While it may be generally true that misery loves company, nothing makes a day out on the water more miserable than a heavy dose of old fashioned seasickness. And if you’ve never been seasick before, trust us, you don’t want to find out what it’s like. And without a doubt you don’t want to end up being one of the “comrades” when all your friends are “Mark Twains.”
“If there is one thing that will make a man peculiarly and insufferably self-conceited, it is to have his stomach behave itself, the first day at sea, when nearly all his comrades are seasick.” Mark Twain
Many a would-be sailor have had their Key West vacation fishing expedition ruined by not taking the proper precautions to ensure that they’d get their sea legs, says Captain Jamie of the Gulfstream party boat, and president of the Key West Charter Boat Association. Even the heartiest of seadogs know that there’s a list of do’s and don’ts when it comes to preparing for an ocean voyage.
We know that you’ve been looking forward to this trip all year, so here’s a list of ways you can avoid seasickness on your charter fishing trip:
1. Good Ole Dramamine: Over-the-counter motion sickness medicine really does work. But here’s a tip that they don’t always print up on the box. Take one before bed the night before your trip, and then another as directed before you actually board the boat.
2. Avoid alcohol before your trip: We know, you’re on vacation and sucking down a few cold ones is on your urgent to-do list, but try not to drink before you head to the marina. Wait until you’re out on the water and feeling great before raiding the cooler.
3. Hold the grease: Heavy, fatty foods, or spicy foods, can upset your stomach once the boat gets a rockin’. Hold off on the Lumberjack breakfast until the morning AFTER your fishing trip, and eat something light and bland the morning of your charter.
4. Watch the horizon: Sounds cliché, but it does help.
5. Move to the center of the boat: If you’re already out on the water and you start to feel a bit queasy, move to the center of the boat where there is less motion.

**Your task:** Resume the seasickness tips above from the point where they stop.

**Data block:**
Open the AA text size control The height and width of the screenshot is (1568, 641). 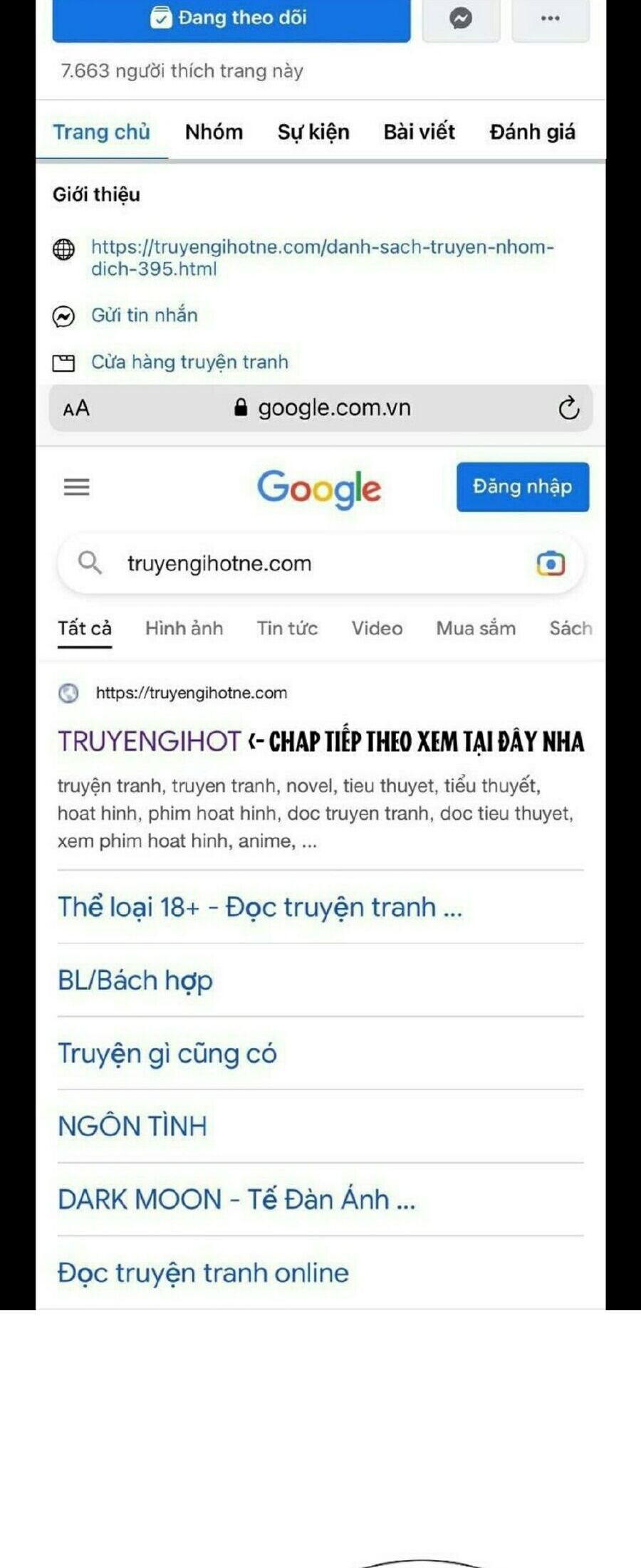tap(76, 409)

**Result:**
6. Choose a larger vessel: If you know in advance that you are extremely prone to seasickness, choose a party boat to go bottom fishing instead of a faster, more maneuverable boat like a light tackle charter boat.
7. Bring nose plugs: Again, if you are extra sensitive to feeling nauseous, bring along a pack of nose plugs. After all, this is a fishing boat and there may be strong odors that might irritate your belly.
8. Sit facing forward: Sitting backwards is a big no-no unless you’ve got an overwhelming desire to feed the fish! And get away from the stern where the diesel fumes may contribute to your feeling icky.
9. Don’t read while on the boat: While we doubt you’ve brought along your pocket edition of Don Quijote de la Mancha by Miguel Cervantes to read through on your trip, it’s still a good idea not to read anything while out on the ocean. If you get bored, put in some earphones and listen to music instead. The same goes for a computer or smart phone, leave these devices on shore at your hotel.
10. Try a pressure point wrist band: Many people swear that a Sea-Band bracelet cures seasickness better than any medication. See these Seaband reviews on Trip Advisor.
11. Bring along some crackers: Saltines and other bland crackers can help to settle your stomach if you start to feel sick.
12. Ginger: A natural remedy that can help alleviate the ills of nausea. It can be taken in powder, pills, or boiled into a tea.
13. Wear a patch: Scopolamine is one of the most successful commercial seasickness medication on the market and it’s as easy to apply as a Band-Aid
REMEMBER: If you do get sick, the best thing to do is just let her rip! The sooner you vomit the sooner you will feel better. Don’t look for a toilet or a bucket as the smell on board will make others sick as well. Just lean over the side and do your stuff. Don’t be embarrassed, it happens to everyone. (Just make sure you’re pointed downwind!)